Learning to see

How early visual experience builds reliable brain circuits

February 04, 2025

To the point

  • Development of brain circuits: early visual experiences significantly influence the development of brain circuits responsible for reliable visual perception.
  • Two key phases in brain circuit development: the prenatal phase, driven by genetic mechanisms (nature), and the postnatal phase, shaped by experiences (nurture).
  • Neural activity in the visual cortex at different developmental stages: early visual experience alters the organization and stability of neural circuits.
  • Unreliable visual encoding: without early visual experience, the stability and alignment of activity patterns in brain circuits do not develop.

Brain circuits emerge from a developmental sequence that includes two distinct phases often referred to as ‘Nature and Nurture’.  The period before birth is when genetic mechanisms and spontaneous patterns of neural activity drive the initial formation of brain networks (Nature). The subsequent period, following birth, is when patterns of neural activity driven by experiences further shape neural circuits (Nurture). Despite the clear boundary that defines these two developmental phases, exactly how events at each stage contribute to the function of mature neural circuits remains poorly understood.

In a study reported in the journal Nature Neuroscience, neuroscientists led by David Fitzpatrick and Matthias Kaschube gained fundamental insights into how these different developmental phases contribute to the response properties of the mature functional networks responsible for visual perception.

“Immediately following birth, there is a dramatic change in the brain’s circuitry as the number of connections between neurons increases. This makes it critical to understand the functional state of the networks prior to experience and how the novel patterns of neural activity driven by experience after birth shape the maturation of brain circuits. This knowledge is crucial for addressing a host of neurodevelopmental disorders and has the potential to guide interventions to maximally promote healthy brain development,” described Fitzpatrick.

Visual Circuit Development

To understand how nature and nurture contribute to the maturation of circuits underlying vision, the team of scientists looked at the activity of the neurons in the visual cortex of the ferret at three different stages of development- before any visual experience, during very early visual experience, and when vision was fully mature.

Scientists characterized the patterns of spontaneous activity in networks prior to the onset of visual experience and compared these activity patterns to the very first neural responses driven by sight.  This first visual experience- simple and highly controlled patterns of moving bars of light – produced activity in the visual circuits that were unlike the patterns found in the spontaneous activity before eye-opening. Moreover, although the circuit’s responses to the bars of light were highly robust, the response patterns were not reliable. Each time the same visual image was shown, different activity patterns were produced, and even the activity of individual neurons was not consistent or stable across trials.

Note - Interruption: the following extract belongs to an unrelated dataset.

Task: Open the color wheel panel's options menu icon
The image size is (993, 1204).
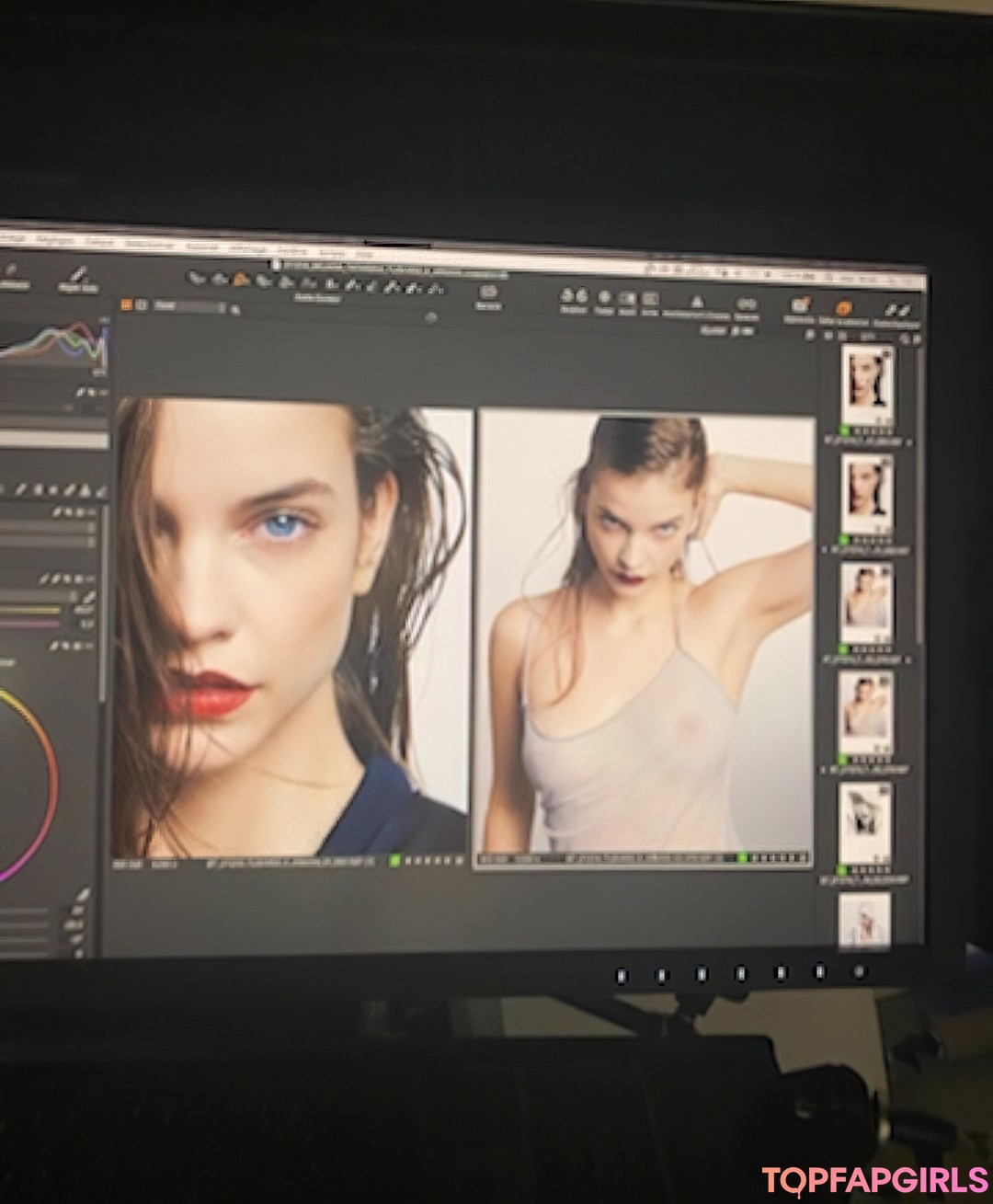Action: click(90, 646)
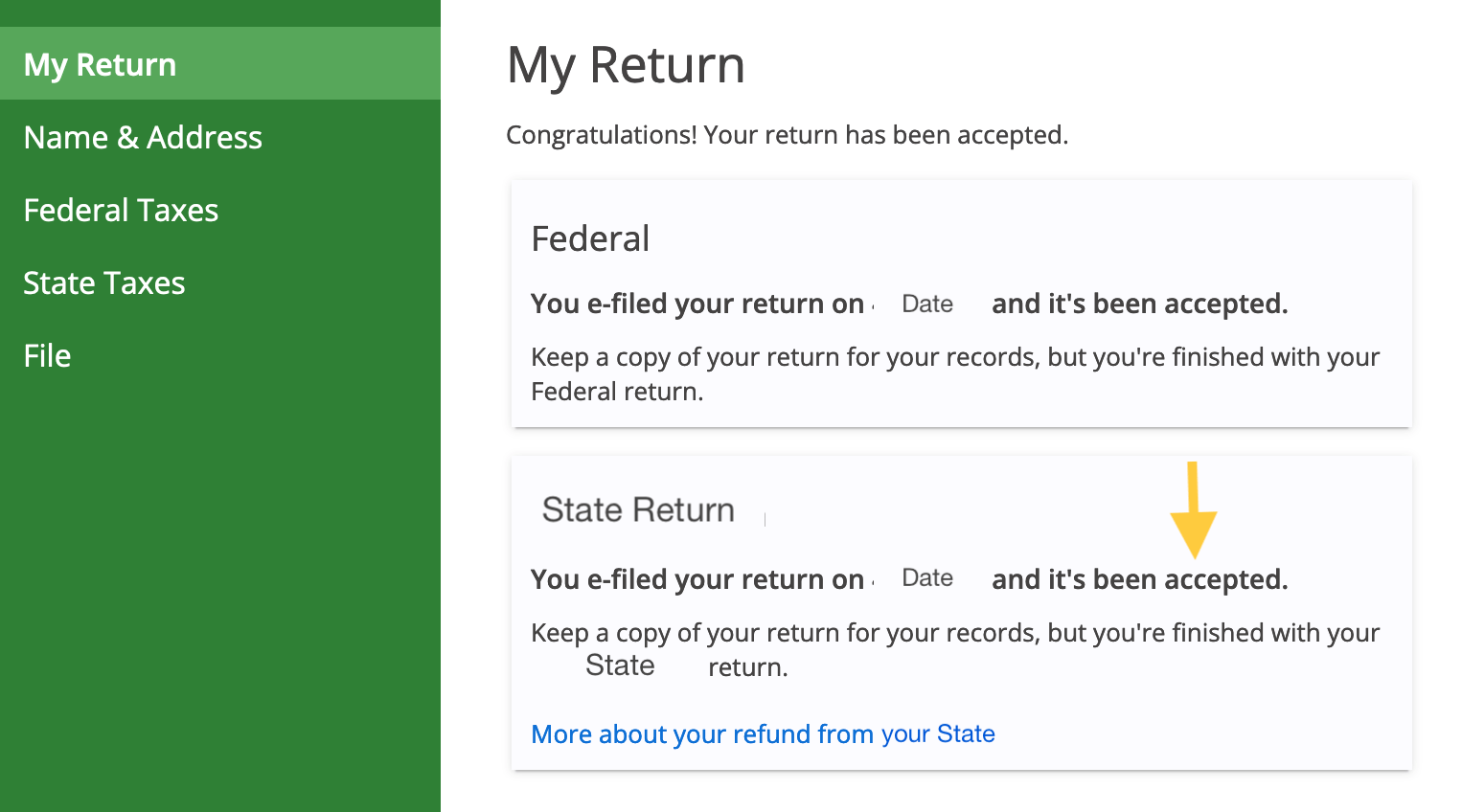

This instability was very different from the stable activity the researchers measured in response to the same visual scene in the mature visual processing circuit. Even after just a few days of visual experience, the same scene shown multiple times activates the same neurons in precisely the same pattern, allowing for robust visual encoding. Additionally, after visual experience, the spontaneous patterns of activity exhibited by the circuit align with the patterns of activity driven by various visual scenes. Critically, without early visual experience, the stability of the activity patterns and their alignment with spontaneous activity patterns did not emerge.

With further quantitative analysis of the activity patterns, the scientists were able to show that the stable patterns that emerged following experience were different from both the early evoked patterns and the early spontaneous patterns. This indicated that early visual experience had driven developmental changes in the organization of neural circuits that produced novel patterns of stable activity. Although the nature of the specific network changes responsible for the emergence of reliable responses remains to be determined, a computational model that was developed and compared with the biological data has made specific predictions that are currently being tested.

Fitzpatrick explains, “This study has revealed the powerful role that visual experience plays in transforming the early properties of neural circuits into a mature circuit with novel patterns of activity that reliably encode visual information. Understanding the role of experience in this process advances our goal of uncovering fundamental mechanisms of brain circuit development that we believe are critical for understanding and mitigating developmental disorders.”